● 理解检测:
1 - 谈美院理论课的那段文字说，历史上从大的方面讲有几大眼光。请把这几种眼光全部列出来。
2 - 按谈美院理论课的那段文字的说法，搞创作的系需要有多少理论课程量？
3 - 请接着谈美院理论课的那段文字往下写，从它最后一句之后开始。

● 阅读材料:
»»

从全院讲对理论的重视不够,我们现在的理论就是美术理论和美学理论,这还不足以提升理论的意义。理论也是包含整个人类文明当中的重要知识和方法。文化理论和社会理论越来越重要。美院的学生每年有下乡写生实习,或社会实践,好像学生只剩下了一个审美视角,只剩下审美眼光来看世界。一个更加有价值的社会学或文化的眼光并不强大,只是一个审美的视角。实际在古典艺术当中,不是这么萎缩的眼光,比这丰富得多。看中国的艺术史、外国的艺术史,其中还有一些相对强大的文化和社会的眼光。实际上在整个的历史上从大的方面讲有几大眼光,一个是关于宗教和信仰的眼光,还有就是国家的眼光,还有种族和民族的眼光,阶级和阶层的眼光,最后一个就是性别的眼光。马克思主义的最重要意义是什么呢?马克思主义给人们贡献了一个阶级分析的眼光,是有了这个阶级眼光才发现了很多问题,发现很多别人发现不了的东西。性别眼光是由西方的女权主义者和女性主义者开发出来的,过去没有人用这个眼光看历史、看文化。这些眼光是不是靠一个简单的美术概论就能解决呢?它是解决不了的,它就需要在社会科学和自然科学的对比上加强。美院需要优秀的人文和社科学者来承担这些重要的课程,比如哲学、历史学、文学、社会学、人类学、考古学、经济学、管理学、法学等等,需要有这样的课程。这些课程是需要向全院开放的,而且搞创作的系需要有1/3的理论课程量。当然不是说马上实行,需要有一定的步骤来一步步实现。还有就是从人文社科结构上来看,我们过去比较重视西方的现代主义理论和后现代主义理论,但对中国传统的儒学、周易的哲学等重视得远远不够,对中国文化史和史学传统重视得也不够。在我们学校没有这方面的课程。我感觉这个也是必要的,如果中国的学校对此没有思考,可能就达不到一定的效果,怎么用东方人的思想方法和东方人的知识条件去思考一些重要问题呢?所以理论课要有一个这样的基本配置。

««

● 提供信息:

»»

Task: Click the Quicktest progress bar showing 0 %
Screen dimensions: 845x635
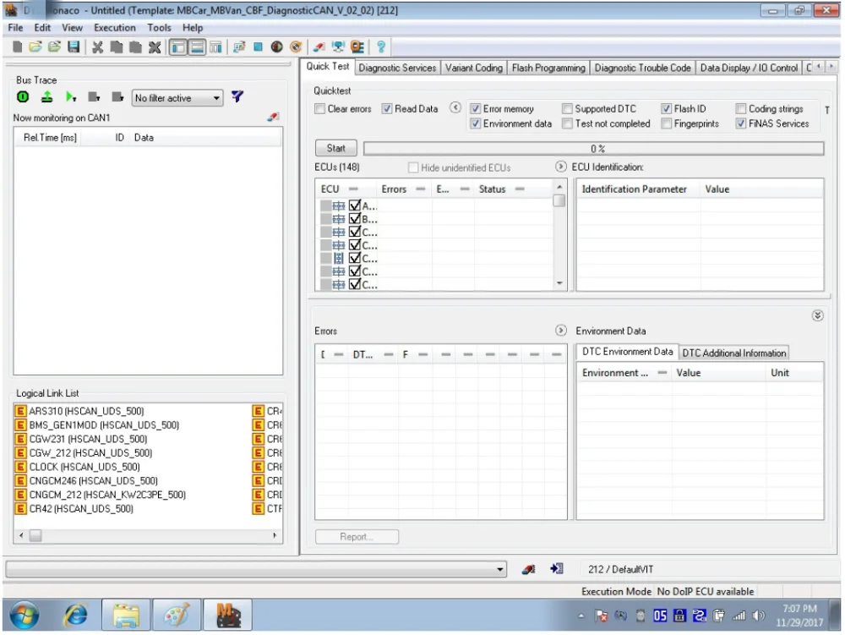Action: pos(594,148)
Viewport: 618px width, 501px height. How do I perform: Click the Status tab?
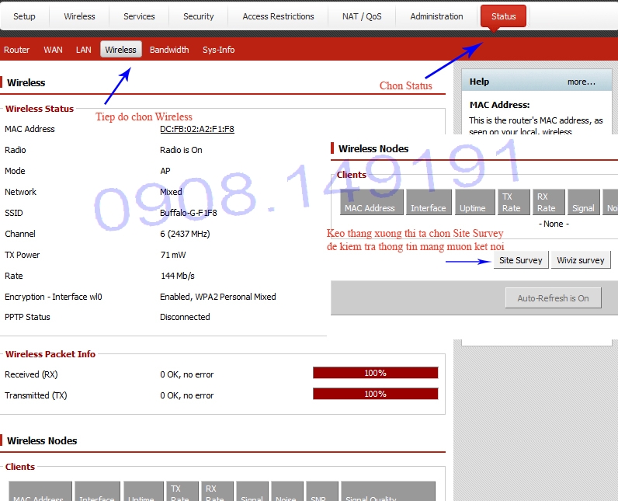[x=503, y=16]
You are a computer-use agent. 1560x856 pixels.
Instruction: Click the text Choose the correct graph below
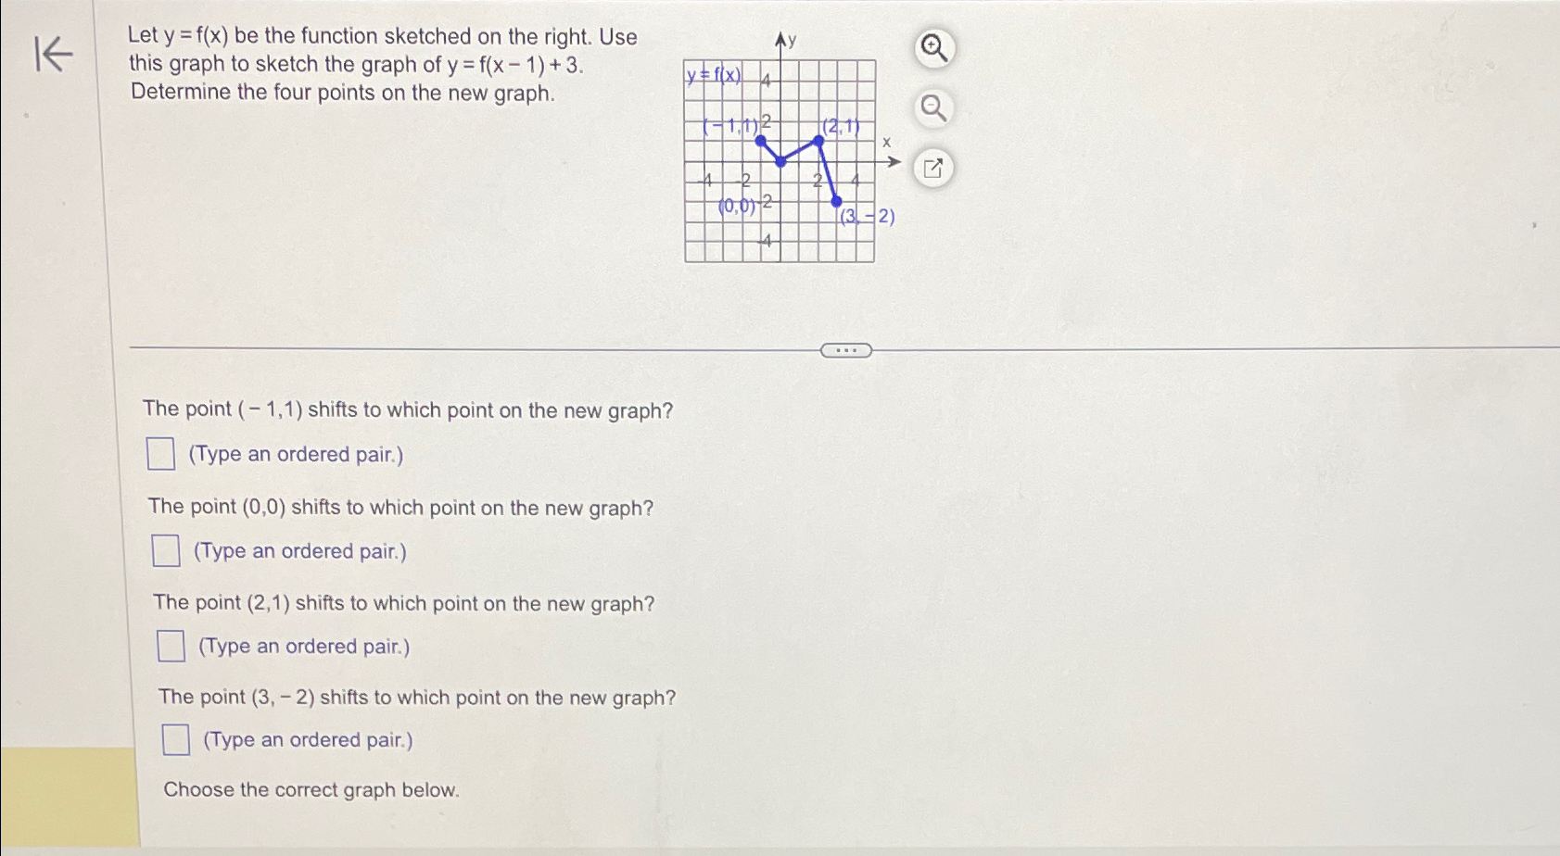[x=311, y=789]
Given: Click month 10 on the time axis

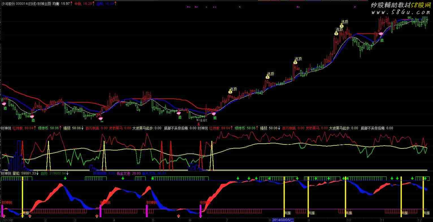Looking at the screenshot, I should tap(349, 220).
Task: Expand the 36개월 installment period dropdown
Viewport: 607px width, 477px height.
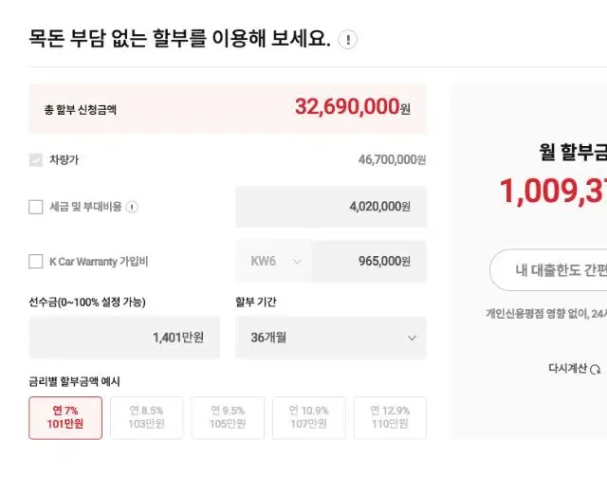Action: point(330,338)
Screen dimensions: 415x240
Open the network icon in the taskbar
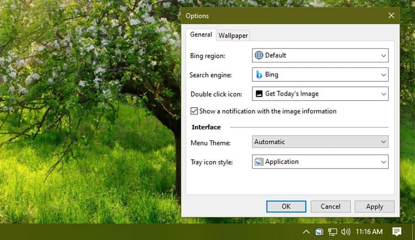tap(333, 232)
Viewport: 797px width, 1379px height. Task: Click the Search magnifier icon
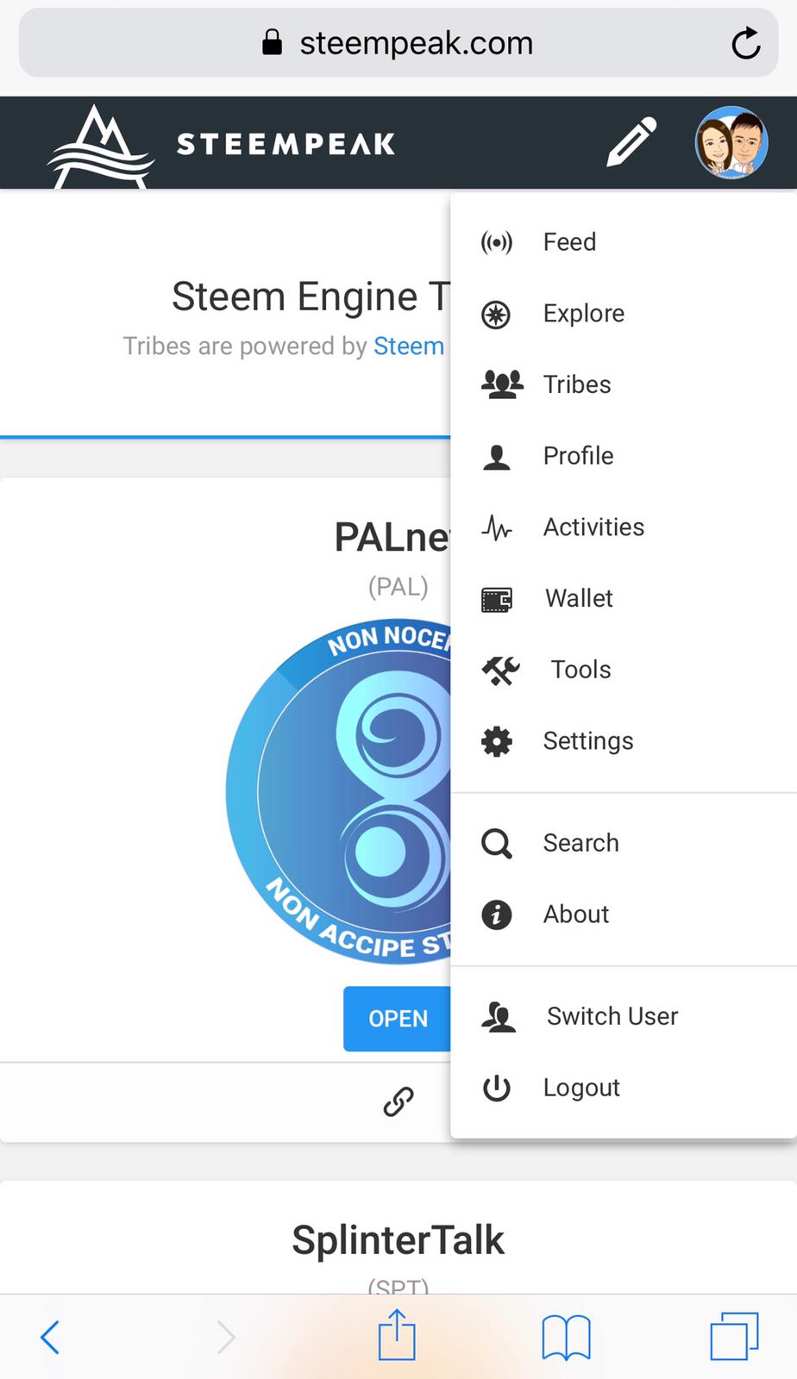[x=497, y=843]
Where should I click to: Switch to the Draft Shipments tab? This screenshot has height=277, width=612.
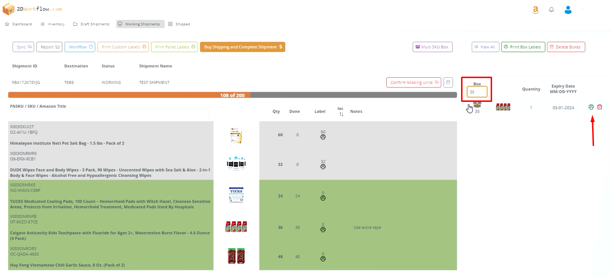(x=92, y=24)
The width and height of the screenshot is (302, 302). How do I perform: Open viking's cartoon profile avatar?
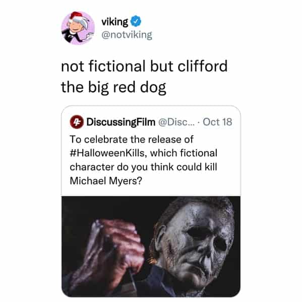[78, 28]
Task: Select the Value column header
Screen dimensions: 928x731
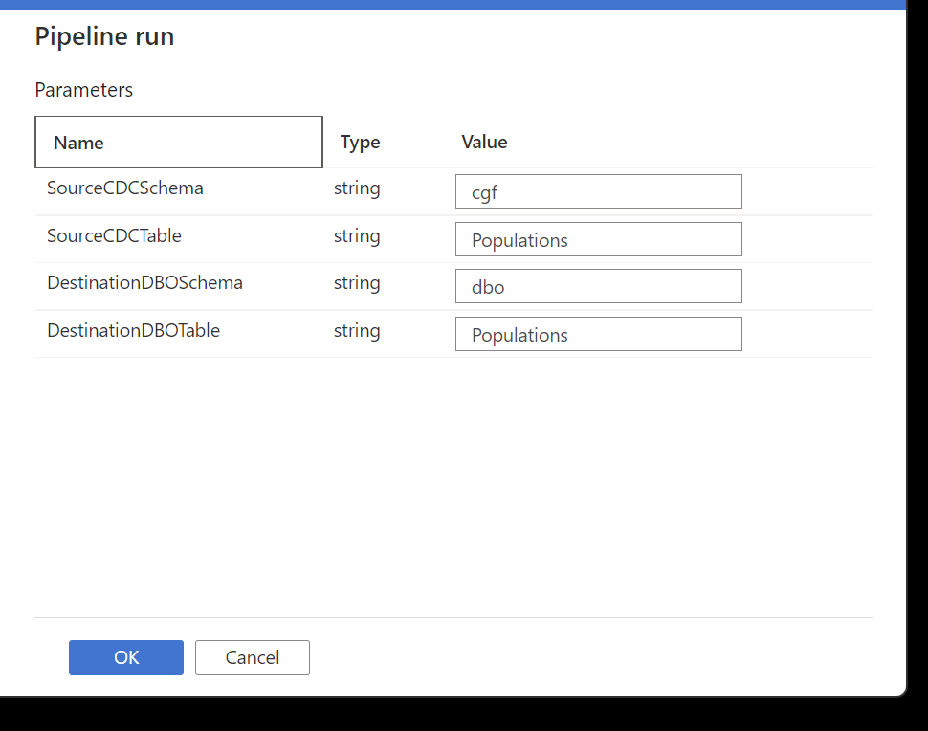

««

● 参考答案:
1 - 宗教和信仰的眼光、国家的眼光、种族和民族的眼光、阶级和阶层的眼光、性别的眼光。

2 - 需要有1/3的理论课程量。

3 -
学院应当加强视觉图像文化的研究,它是建立在一个视觉文化的基础上的。无论北大还是其他国家的大学对文化史、历史的研究基本是建立在文字的基础上的。实际上,图像也包含了科学史、文化史、思想史和宗教史的意义和功能。所以我们曾经想编一本书从图像的角度来写思想史,写文化史。实际上这样的资源在中国是相当丰富的。关于中国天、地、人的三个领域的思想,由于当时天、地、人都包含科学史、文化史和宗教史的方面,所以就不是一种小美术史的概念,是一个视觉文化史的概念,视觉思想史的概念。所以要建立一个这样的方式、研究途径,不是找几个教授仅仅从文字出发,而是从图像出发来研究,这可能会对人类的认识有帮助。这对整个的中央美院是有利的。在整个的世界文化研究格局上会有突出的特点,不是一个简单的纳人。
工作室应该有两种性质,一种是基础性的,一种就是研究性的,比如电脑、多媒体、电教、石版等应该是基础性的工作室。我觉得在资源上也是一样,学校现在有了新的建筑、设备,但不是完全开放的。基础性的工作室归属哪个系无所谓,而应该向全校开放。另一类是研究型的、前沿性的、创作性的工作室。这两类工作室的课程上要全面开放。我觉得你把几个系合并成一个系是不重要的,只是一个形式问题,因为在国外系的概念是针对研究生的,如果针对本科也只是毕业班,本科加上博士生、硕士生这块是与研究性的、前沿性的、创作性的工作室相联系的,与基础教学是两个体制,需要创造、需要自由精神支撑的。再一个观点,如果一个系的职能是针对研究生,就应该减轻系的负担,减轻系的管理负担,加大教务处的管理职能,加大人事处的管理职能;就是大人事处,大教务处,实际上是多设干事(秘书)少设官。还应该增加一个科研处,它是与各系的研究、各工作室的研究紧密联系的。
在整个的改革当中,尽管我说在教学上是全面的保守主义,但在研究和创作上应该是自由主义的。要有开放的心态,国际主义的胸怀,与毛泽东在《反对自由主义》里说的那个自由主义不同。在管理上应该借鉴资本主义已经成型的管理模式。或者我们可以明确地说,在大学之道和大学的精神方面,我们要有人文精神和人道主义,我们要培养有道之人、有德之人和有用之人;在经济和行政管理方面我们应该是功利主义,我们要讲求效率、效用,规模化,降低不必要的消耗;在教学方面,我们应该是保守主义,不是单一的保守主义,而是全面的保守主义,对人类的文化遗产和重要的艺术方法都给予民主性的尊重和传达,我们要有严格有效的教学手段和方法,使学生具有更广阔的文化视野,具有更准确、扎实、系统的基础知识和思考能力;在研究和创作方面,要有相对的自由主义的开放态度,使学术和创作总是处在国际前沿;中央美术学院应当成为研究和发展视觉文化的国际重镇。我所说的不是计划也不是方案,而是这几天想到的一些问题,做一下交流,说错的地方我负责。